Texto citado:

"O alfaiate do Panamá" é um produto bem feito,
falemos do livro de John Le Carré ou do filme. No filme, que inclui um Pierce
Brosnan a gozar com agentes secretos (ele que era à época o 007 de serviço),
Geoffrey Rush interpreta um alfaiate que para melhor esconder os seus segredos
tenta passar despercebido - mas cujas ganância e estupidez acabam por quase
provocar uma guerra.
O alfaiate é uma metáfora do Panamá, um pequeno país
aparentemente inofensivo (como um Luxemburgo da América Central, digamos) onde
na verdade se esconde uma impressionante quantidade de dinheiro sujo – não
gerado no local, evidentemente. São milhões de milhões que se escondem das
administrações tributárias, das polícias, e das populações oprimidas de regimes
tão opressivos como altamente lucrativos para os opressores. Escondem-se da
decência, da ética e da vergonha.
As revelações deste domingo – os “documentos do Panamá” –
são brutais, pela sua crueza, pela sua dimensão, mas sobretudo pelo que
significam: uma gangrena. E o organismo gangrenado é todo o nosso modo de
organização de sociedade, que (à falta de melhor descrição) englobarei dentro
da descrição genérica “sistema capitalista”, cujos alicerces estão putrefactos.
São 11 milhões e meio de nomes envolvidos, numa só empresa, num só paraíso
fiscal. Uma empresa fundada pelo filho de um foragido da Alemanha nazi que é
apenas a quarta maior do mundo neste tipo de negócios escuros; não é difícil
imaginar que, quase sem excepções, os nomes conhecidos não mencionados na
imensa quantidade de informação agora revelada aparecem nas listas de clientes
das três maiores evasoras… ou qualquer uma das outras.
E é aqui que, em todo o seu esplendor, a realidade se nos
revela. A narrativa do “não há dinheiro” é uma abjecta mentira, contada
precisamente pelos mesmos que escondem esse mesmo dinheiro perto de palmeiras.

Registos fornecidos:
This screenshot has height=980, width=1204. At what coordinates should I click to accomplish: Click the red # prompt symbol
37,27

--

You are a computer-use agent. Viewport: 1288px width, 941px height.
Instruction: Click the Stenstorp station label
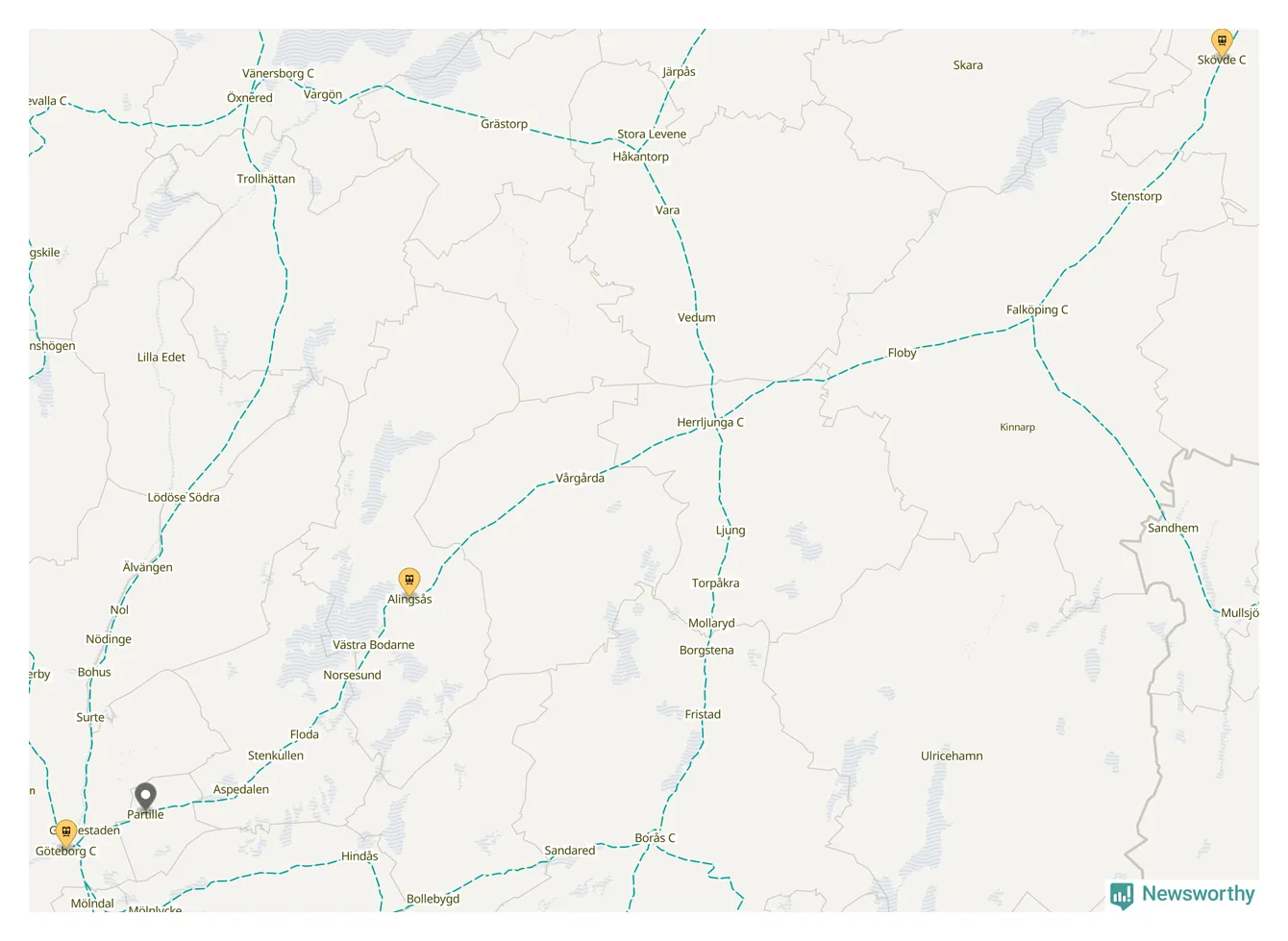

Tarefas:
- A) Diga se cada afirmação concorda com o texto citado e justifique com as palavras exatas do texto: (i) No filme, Geoffrey Rush faz o papel do alfaiate. (ii) A empresa em causa é a maior do mundo neste tipo de negócios. (iii) Há 11 milhões e meio de nomes envolvidos.
- B) Reproduza o trecho do texto citado que abre com as palavras "O alfaiate é" e fecha com "e da vergonha.".
Os registos nada têm a ver com o texto citado.

Respostas:
- A)
(i) Sim: "Geoffrey Rush interpreta um alfaiate".
(ii) Não: "apenas a quarta maior do mundo neste tipo de negócios escuros".
(iii) Sim: "São 11 milhões e meio de nomes envolvidos".

- B)
O alfaiate é uma metáfora do Panamá, um pequeno país
aparentemente inofensivo (como um Luxemburgo da América Central, digamos) onde
na verdade se esconde uma impressionante quantidade de dinheiro sujo – não
gerado no local, evidentemente. São milhões de milhões que se escondem das
administrações tributárias, das polícias, e das populações oprimidas de regimes
tão opressivos como altamente lucrativos para os opressores. Escondem-se da
decência, da ética e da vergonha.